Quant à la Région Haute-Normandie, qui investit depuis des années des dizaines de millions d’euros sur le ferroviaire pour acheter du matériel et se substituer, parfois à la SNCF comme sur la ligne Dieppe-Rouen, elle ne dispose pas «d’informations particulières sur le sujet». «Mais il est hors de question de diminuer le service Paris-Rouen-LeHavre. Ce serait frontalement contradictoire avec tous les investissements qui sont engagés par la SNCF, l’État et la Région, à mon impulsion sur la vallée de la Seine. J’y serai personnellement extrêmement attentif», souligne Nicolas Mayer-Rossignol, le président du conseil régional de Haute-Normandie.

Rapport remis à la fin mai

De son côté, l’association Convergence nationale rail (CNR), qui défend les usagers et les cheminots, sera auditionnée mercredi prochain par la commission Duron. Et Pierre Ménard, son président haut-normand, entend bien défendre le service public et rappeler à la SNCF ses obligations pour rendre «équitable» l’accès aux transports. «Nous ne sommes pas d’accord pour que la SNCF se reporte sur les régions pour payer. Si deux régions voisines ne sont pas d’accord, l’offre de transports diminuera», souligne Pierre Ménard.

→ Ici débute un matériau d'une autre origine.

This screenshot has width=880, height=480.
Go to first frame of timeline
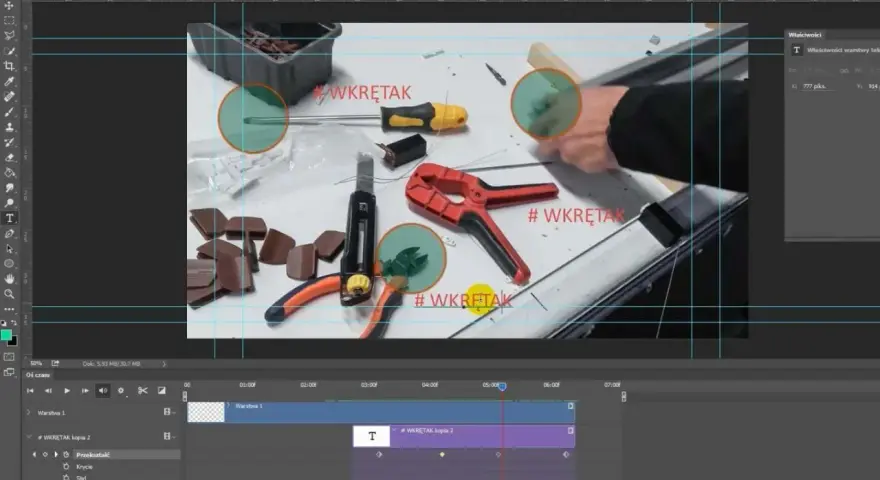coord(30,390)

La commission Duron poursuit actuellement ses auditions et a lancé en parallèle une consultation du public. Elle remettra son rapport à la fin mai au secrétaire d’État aux Transports, Alain Vidalies. Lequel aura sûrement en mémoire les préconisations de la Cour de comptes. En février dernier, à propos des Intercités, un service organisé depuis 2010 sous la responsabilité de l’État, elle appelait de ses vœux des «mesures énergiques de réduction des coûts de gestion de ces trains, mais aussi des choix en ce qui concerne leur périmètre et leur financement».

stéphane siret

s.siret@presse-normande.com

la commission « tet » lancée en novembre

«Intérêt national», «cohérence et identité»

La commission Avenir des Trains du Territoire (TET) a été lancée en novembre dernier par Alain Vidalies, le secrétaire d’État aux Transports. Selon un communiqué du ministère, cette «mission d’analyse et de propositions» doit permettre de «clarifier l’offre faite aux usagers» en matière de transport et «doter les TET d’une stratégie d’avenir». «Il est nécessaire que l’offre de transport ferroviaire TET conventionnée par l’État réponde à un besoin d’intérêt national clairement identifié et regagne en cohérence et en identité auprès des voyageurs», déclarait Alain Vidalies en novembre dernier. Présidée par le député PS du Calvados, Philippe Duron, la commission est composée de onze personnes, dont le président du conseil régional de Picardie, Claude Gewerc.